The anaesthetist remains with you throughout the operation monitoring your condition, controlling your blood pressure and ensuring any fluid loss is replaced though an intravenous drip. After surgery you are taken to the recovery room, where you will stay until you are more awake and have recovered sufficiently to be transferred to the ward.
Are modern anaesthetics safe?
Anaesthetics have never been safer. London Knee Clinic partners with Consultant Anaesthetists who are specialists with extensive experience in anaesthesia and in dealing with any complications that might arise. See separate section entitled “Anaesthetists”. The Consultant Anaesthetists are assisted by a trained Operating Department Assistants (ODAs). Our operating theatres and anaesthetic rooms are all equipped with the latest monitoring and anaesthetic equipment which is fully maintained and checked on a daily basis.
Will it be painful when I wake up?
You will be carefully checked in the recovery room and pain-killers given as necessary by the recovery room nursing staff who are specially trained in monitoring and treatment in the immediate post-operative period. They also liaise closely with the surgeon and anaesthetist.
In day-cases we prescribe a variety of medium strength pain killing drugs such as Paracetamol /Codeine combinations, non-steroidal anti-inflammatory drugs (unless contra-indicated) and for moderate to severe pain we use morphine related drugs such as Tramadol, Oxycodone or sometimes Morphine itself. Local anaesthetics injected directly into the knee while you are still under the general anaesthetic are also frequently used.
In more serious cases nerve blocks are often used in which a local anaesthetic is injected around the nerves in the thigh. In addition Patient Controlled Analgesia (PCA) is used in which the patient can self-administer small amounts of intravenous Morphine or other agent using a special pump every five minutes or whenever necessary. This is extremely safe and puts pain control in your own hands.
How long will it take to recover from the anaesthetic?

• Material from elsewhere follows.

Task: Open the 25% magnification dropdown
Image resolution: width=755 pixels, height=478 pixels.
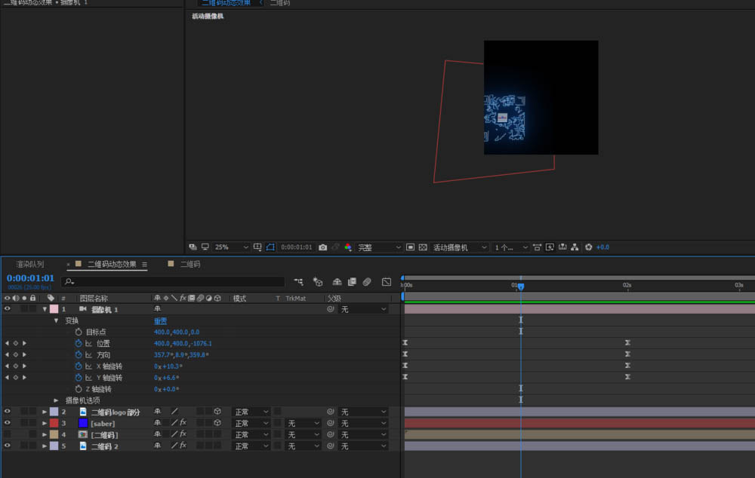Action: tap(232, 247)
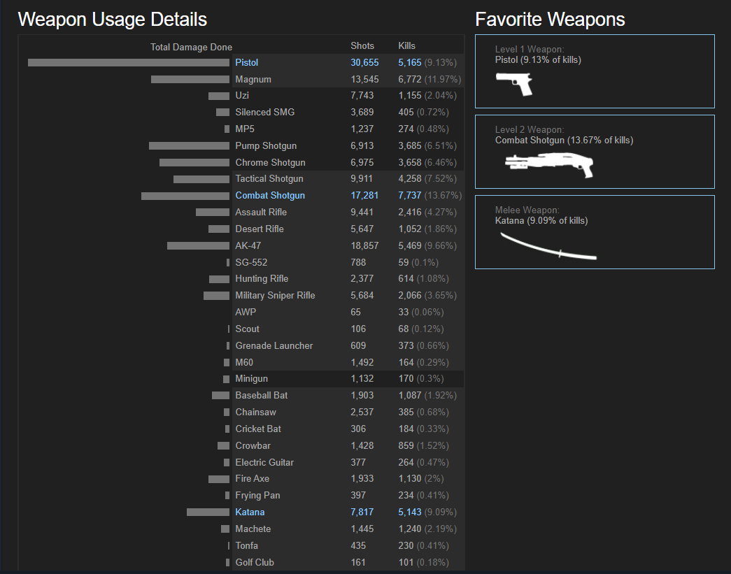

In most cases we use rapidly reversible anaesthetic drugs that have few hangover effects and which are rapidly cleared from the body. If you have a relatively minor day-case procedure you will likely be awake and conversing within about 30 minutes of the end of surgery. However, short term memory of events immediately after surgery may be impaired. You should be sitting up and able to have something to eat and drink within a couple of hours of surgery and shortly afterwards will be helped out of bed and taken for a walk around by the physiotherapist.
If you go home the same day it is a normal requirement that someone comes in to collect you. You should not drive a car or operate any dangerous machinery for 24 hours. This restriction may continue for a couple of days longer if you experience drowsiness as a side effect of the pain-killers.
If you are having a longer procedure as an in-patient such as a total knee replacement, there is a longer period of post anaesthetic drowsiness. You will have a rest for most of the remainder of the day. You are likely to be on strong pain-killers that tend to make you drowsy. Physiotherapy will start in earnest the following morning.
Full recovery will depend on precisely what you have had done. Please ask your surgeon.